Dal Makhni

I have long awaited to learn and prepare this wonderful dish as it is our family favourite food and its usually in our list when we buy any north Indian delicacies from the restaurant. I finally nailed this amazing dish, so much so, that we stopped buying dal makhni from the outside. We can easily say that this punjabi recipe is the most favourite of everyone who loves Indian food. Please proceed to read along and prepare this yummy, tasty and mouth watering recipe & I am 100% sure you will be more than happy to learn this dish and forget about buying it again from outside, specially my South Indian friends.

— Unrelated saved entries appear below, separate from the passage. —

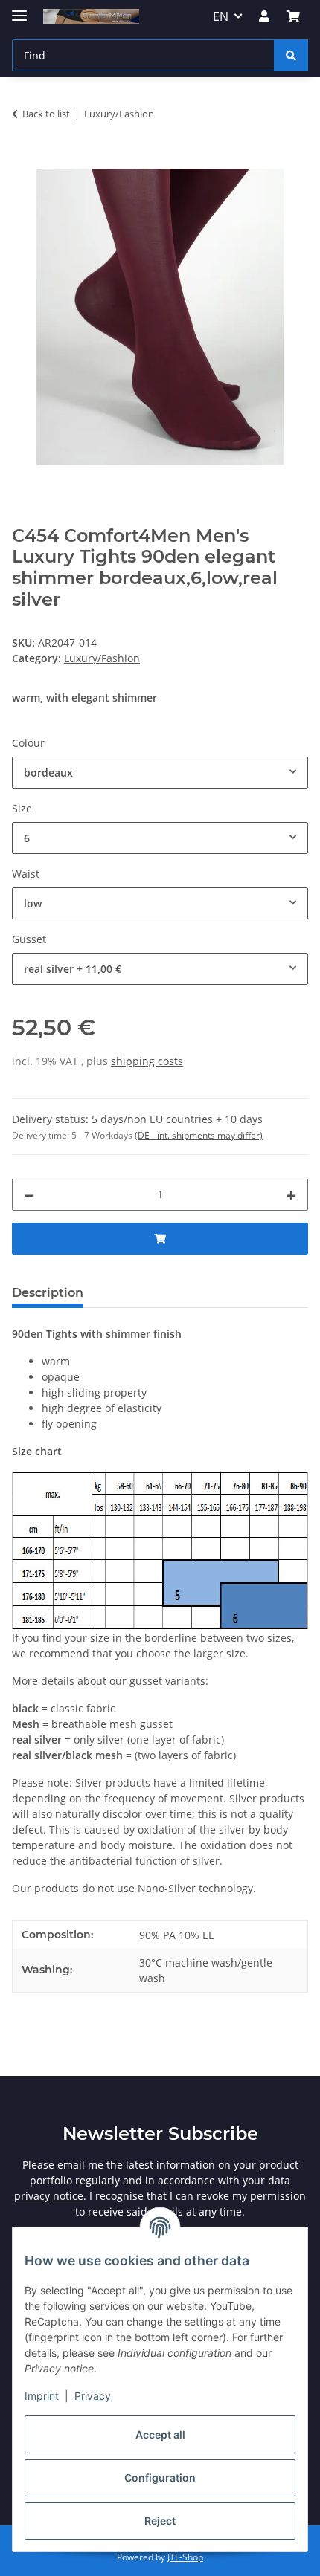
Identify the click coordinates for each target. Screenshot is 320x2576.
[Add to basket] (24, 160)
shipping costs (147, 1061)
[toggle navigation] (19, 9)
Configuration (160, 2477)
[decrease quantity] (29, 1194)
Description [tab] (47, 1293)
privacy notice (48, 2196)
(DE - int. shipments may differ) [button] (199, 1135)
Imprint (42, 2395)
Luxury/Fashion (102, 658)
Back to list (46, 113)
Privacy (92, 2395)
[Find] (291, 55)
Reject (160, 2520)
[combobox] (160, 773)
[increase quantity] (291, 1194)
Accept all (160, 2434)
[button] (264, 16)
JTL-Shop (185, 2557)
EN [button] (220, 16)
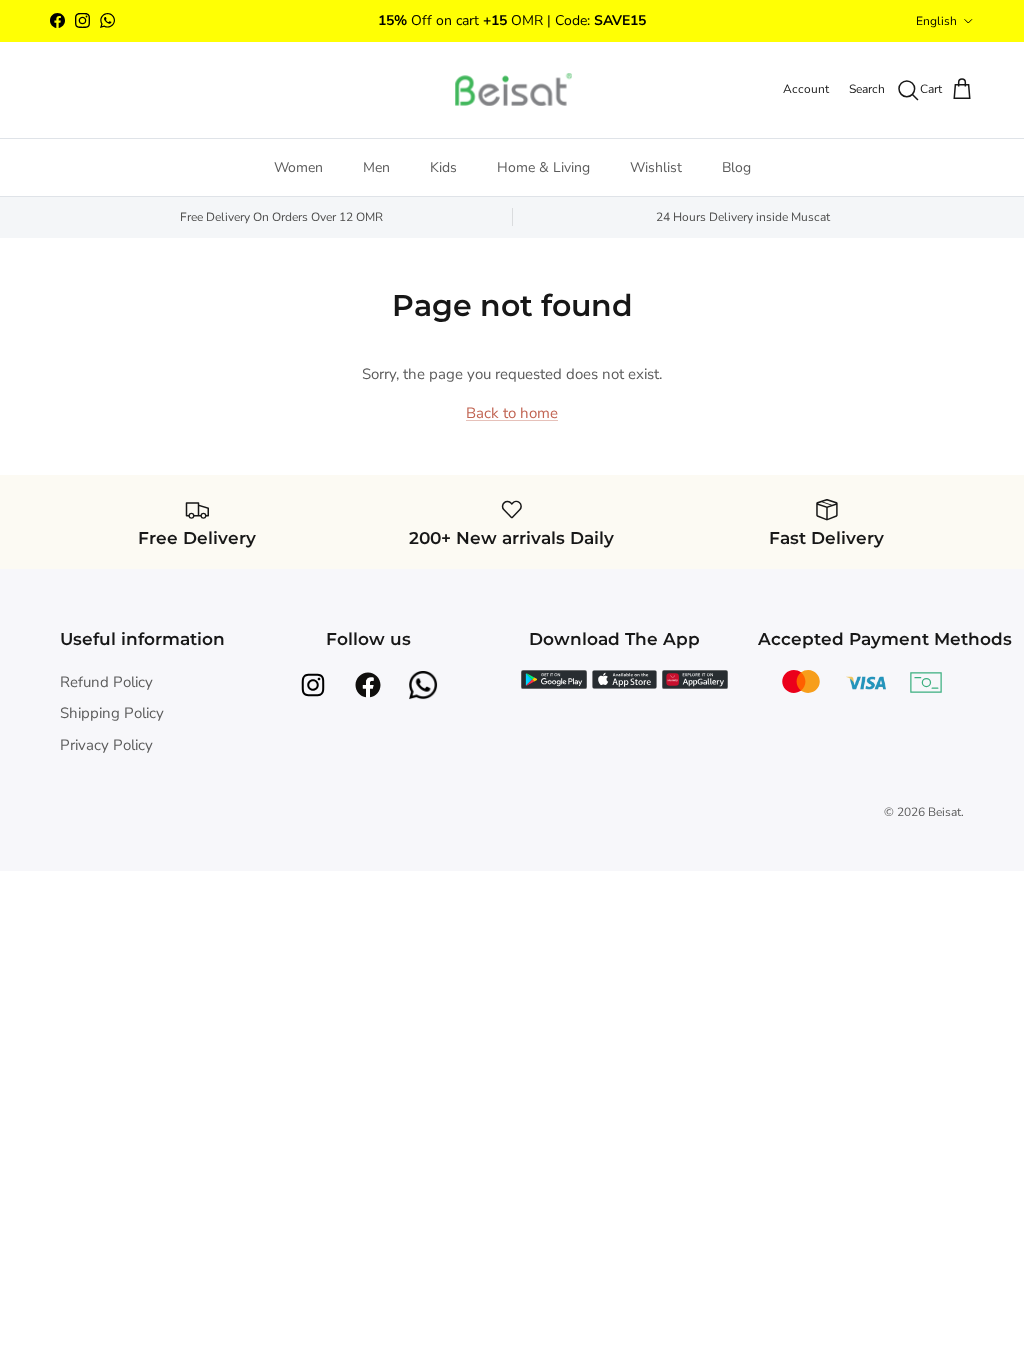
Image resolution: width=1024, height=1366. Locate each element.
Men (376, 167)
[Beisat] (512, 90)
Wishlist (656, 167)
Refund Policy (106, 682)
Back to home (512, 413)
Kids (443, 167)
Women (298, 167)
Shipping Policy (112, 713)
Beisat (944, 812)
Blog (736, 167)
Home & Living (543, 167)
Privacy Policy (106, 745)
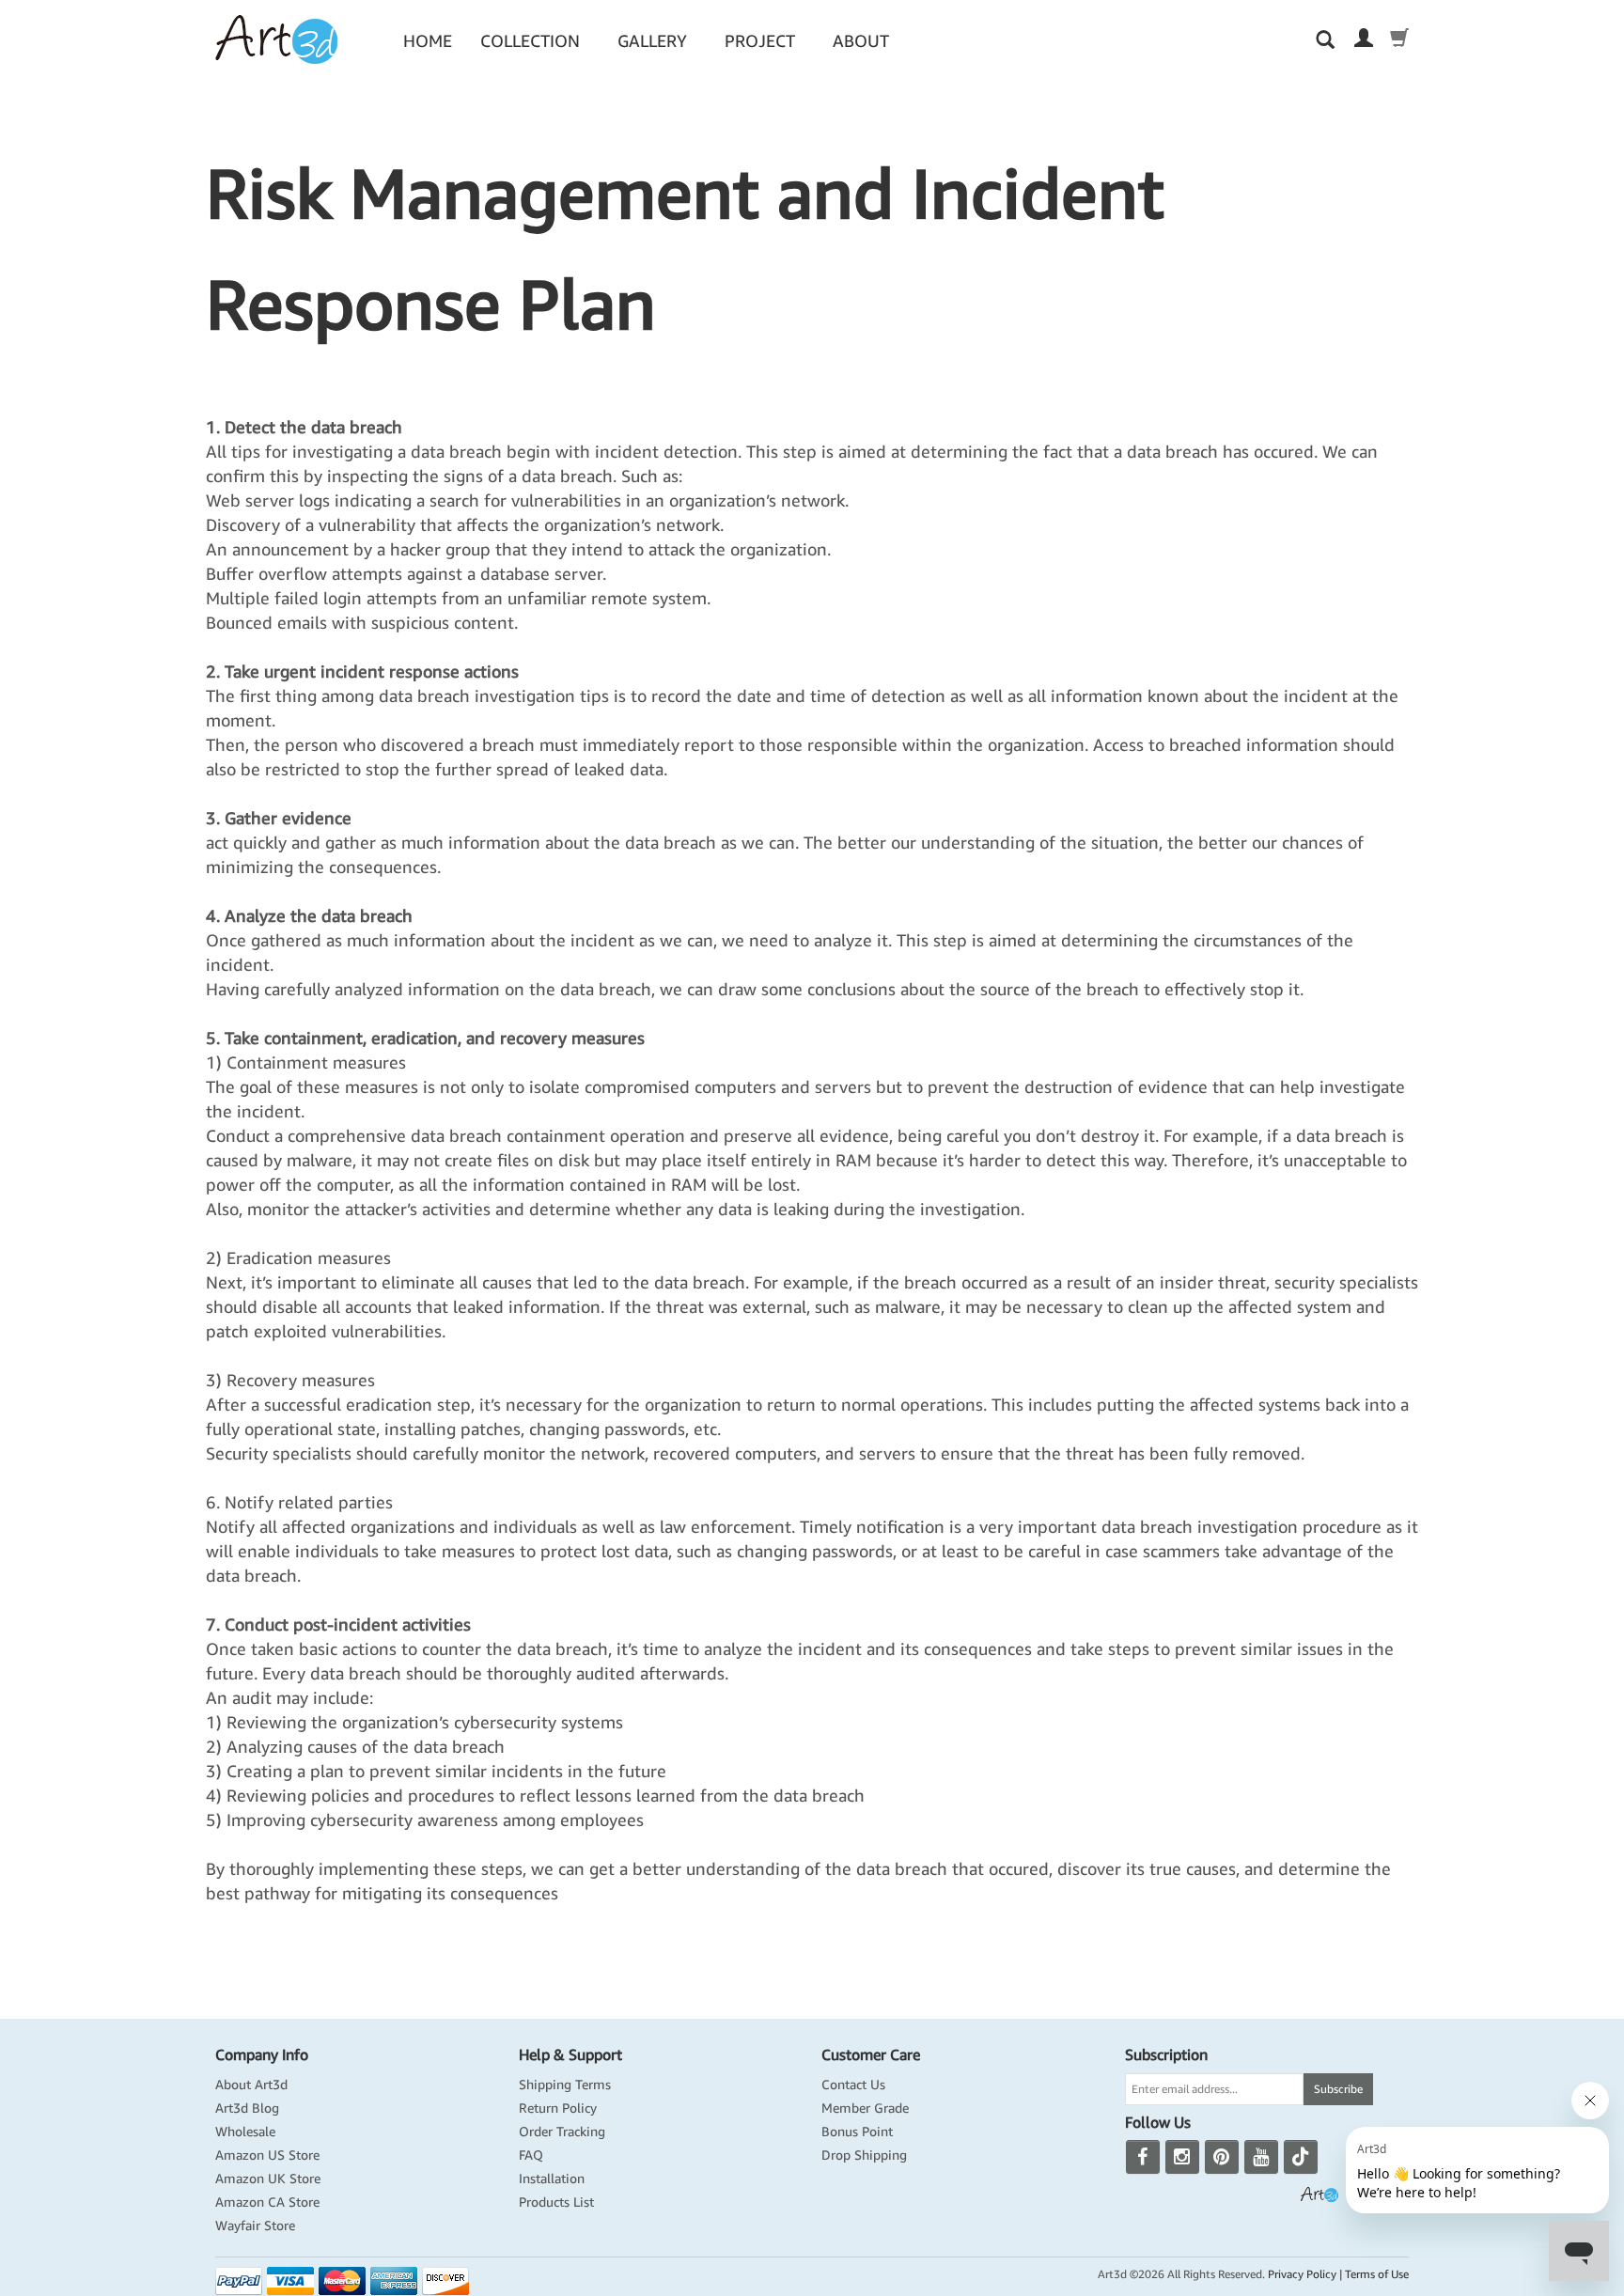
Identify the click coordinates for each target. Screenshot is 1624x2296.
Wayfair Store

  • Black Urad dal (whole): 1cup
  • Rajma : ¼cup
  • Water : 4 to 5 cups
  • Butter: 100grms
  • Ginger Garlic paste : 1 ½tbsp
  • Kashmiri Red chilli powder: 1½ tbsp or as per choice
  • Slit green chilly (optional)
  • Salt to taste
  • Fresh tomato puree :1 ½ cup


  • Oil : 1 tbsp
  • Garlic chopped : ½ tbsp
  • Butter(optional) : 1 to 2 tbsp
  • Dried methi leaves :a pinch
  • Cream : 2 tbsp nicely whisked


• Soak the black urad dal & rajma overnight or minimum 4 to 5 hours.
• Scrub and wash it clean. Drain the water and wash again for a couple of times.
• Pressure cook the dal and rajma with 5 cups of water till dal and rajma cooks very well.
• Alternatively, roughly cut the tomatoes and puree them. You may blanch and puree them as well.
• Take a wok and melt butter and saute ginger garlic paste for 2 minutes & add a slit green chilly which is optional.
• Keep the stove in low flame and add the Kashmiri chili powder, stir and quickly add the tomato puree. Ensure not to burn the chille powder.
• Cook the tomatoes until they turn thick & the butter ooze out. The raw smell of tomato goes out.
• Now add the cooked dal and rajma to the tomato puree along with some water and salt.
• Cook the dal in low flame for 30mins stirring it in regular interval.
• Heat oil in a pan and add finely chopped garlic.
• Fry the garlic until it turns brown and add it to the boiling dal.
• Add some more butter, if needed along with a pinch of dry kasurimethi leaves(dry fenugreek leaves) and add whisked cream. Remove and serve hot with Roti or Jeera rice.

Dal Makhni

Please Note:

• Do not compromise with the quantity of the butter.
• After adding the cooked dal to the tomato, ensure to cook for 30 minutes which will enhance the flavour.
• If while cooking as mentioned above, the dal is thick, you may add more water and continue to cook.
• Add the kasurimethi after u turn of the stove and a small pinch only.
• You may add slit green chilly while u sauté the ginger garlic paste for an additional flavour and heat.